Invariant natural killer T cells (iNKT) is another innate-like T cell type recently identified as a candidate cellular player in SpA [6]. Similar to MAIT cells, despite being formally designated T cells, iNKT express a semi-invariant TCR consisting of an invariant α chain and a restricted β chain repertoire. However, the iNKT activation and antigen recognition are mediated by the MHC-like receptor CD1d in a TCR dependent and independent fashion, conferring an innate-like behavior and causing the prompt secretion of a significant amount of cytokines [6]. Similar to T helper cells, iNKT show some degree of plasticity, and on the basis of their transcriptional profile and cytokine repertoire, at least three phenotypes have been described: iNKT1, iNKT2, and iNKT17, analogous to Th1, Th2, and Th17, respectively [109]. In the SKG mice model of SpA, iNKTs were skewed toward IFN-γ-producing iNKT1 that seems to ameliorate arthritis [110]. In RA SF, a reduced number of iNKT cells and IFN-γ production could possibly contribute to arthritis persistence [110]. Similarly, in TNFα (DeltaARE/+), the genetic ablation of iNKT function was associated to a more severe joint and gut inflammation, and the activation of iNKT seems to be influenced by the crosstalk with dendritic cells chronically stimulated by TNFα [111]. Consistently, most of the reports coming from inflammatory bowel disease patients [112] report a reduction in iNKT in line with the protective role observed in the animal models.

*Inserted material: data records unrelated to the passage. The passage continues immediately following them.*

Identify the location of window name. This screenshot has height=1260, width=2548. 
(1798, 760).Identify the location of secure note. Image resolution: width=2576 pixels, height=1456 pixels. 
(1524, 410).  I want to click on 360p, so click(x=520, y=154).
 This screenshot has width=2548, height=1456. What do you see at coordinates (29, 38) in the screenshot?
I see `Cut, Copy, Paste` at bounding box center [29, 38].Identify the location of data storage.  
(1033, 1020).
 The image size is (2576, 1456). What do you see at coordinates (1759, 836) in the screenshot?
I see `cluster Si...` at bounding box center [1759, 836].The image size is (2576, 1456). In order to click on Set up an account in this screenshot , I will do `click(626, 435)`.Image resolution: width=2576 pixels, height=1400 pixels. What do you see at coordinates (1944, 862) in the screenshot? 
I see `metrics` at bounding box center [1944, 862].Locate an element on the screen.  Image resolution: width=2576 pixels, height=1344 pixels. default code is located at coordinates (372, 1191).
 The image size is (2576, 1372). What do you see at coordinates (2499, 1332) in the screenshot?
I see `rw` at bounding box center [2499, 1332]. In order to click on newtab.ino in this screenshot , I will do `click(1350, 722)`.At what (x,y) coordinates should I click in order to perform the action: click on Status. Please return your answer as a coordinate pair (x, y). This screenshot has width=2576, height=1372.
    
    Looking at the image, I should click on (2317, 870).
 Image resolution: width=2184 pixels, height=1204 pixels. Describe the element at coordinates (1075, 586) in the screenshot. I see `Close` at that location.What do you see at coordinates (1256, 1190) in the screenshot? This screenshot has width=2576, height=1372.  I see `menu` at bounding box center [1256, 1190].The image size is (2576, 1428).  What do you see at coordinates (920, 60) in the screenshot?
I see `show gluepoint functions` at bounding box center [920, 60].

The relevance of iNKT cells in human SpA remains incompletely understood. However, very recently, Elewaut’s group identified a novel RORγt+T-betloPLZF iNKT circulating in healthy individuals and significantly expanded in inflamed joints [113]. These cells have a Th-17-like phenotype being responsive to IL-23 and producing IL-17. In SpA patients, the frequency of iNKT cells in circulation was reduced and, by contrast, was increased in synovial fluid [113]. Notably, among the synovial fluid iNKT cells a significant proportion were IL-23R+. Ex vivo experiments confirmed that iNKT and γδ T cells, although not the most abundant cells, are a major source of IL-17, IL-22, and INFγ in SpA joints [113]. From a therapeutic perspective, the same group demonstrates a selective impairment of IL-17 production by testing a small molecule mediated RORγt inhibition, preserving the production of IL-22 [113]. These data seem very intriguing from both a pathogenic and therapeutic perspective, although the block of RORγt is, for obvious reasons, not specific for iNKT, but has a rather broad activity toward many cellular players involved in type 3 immunity.

Conclusions

The pathogenesis of AS is multifactorial and involves a complex interplay between innate and adaptive immunity and non-immune stromal cells. Recent advances have identified a myriad of novel cellular players that can contribute to the pathogenesis of SpA. Although it is currently impossible to draw a cellular hierarchy, autoinflammatory stimuli, possibly originating at the enthesis or the intestine, both anatomical sites that are exposed to barrier challenges or biomechanical factors, trigger innate immunity responses. In contrast, adaptive immune cells and processes are involved in the perpetuation of inflammation and damage. Numerous outstanding questions remain, including the role of stromal cells in influencing the tissue immune landscape, the relative contribution of innate and adaptive immunity cells to the overexpression of type 17 immunity observed in SpA, and the composition of the intricated network that drives pathogenic IL-17-mediated responses.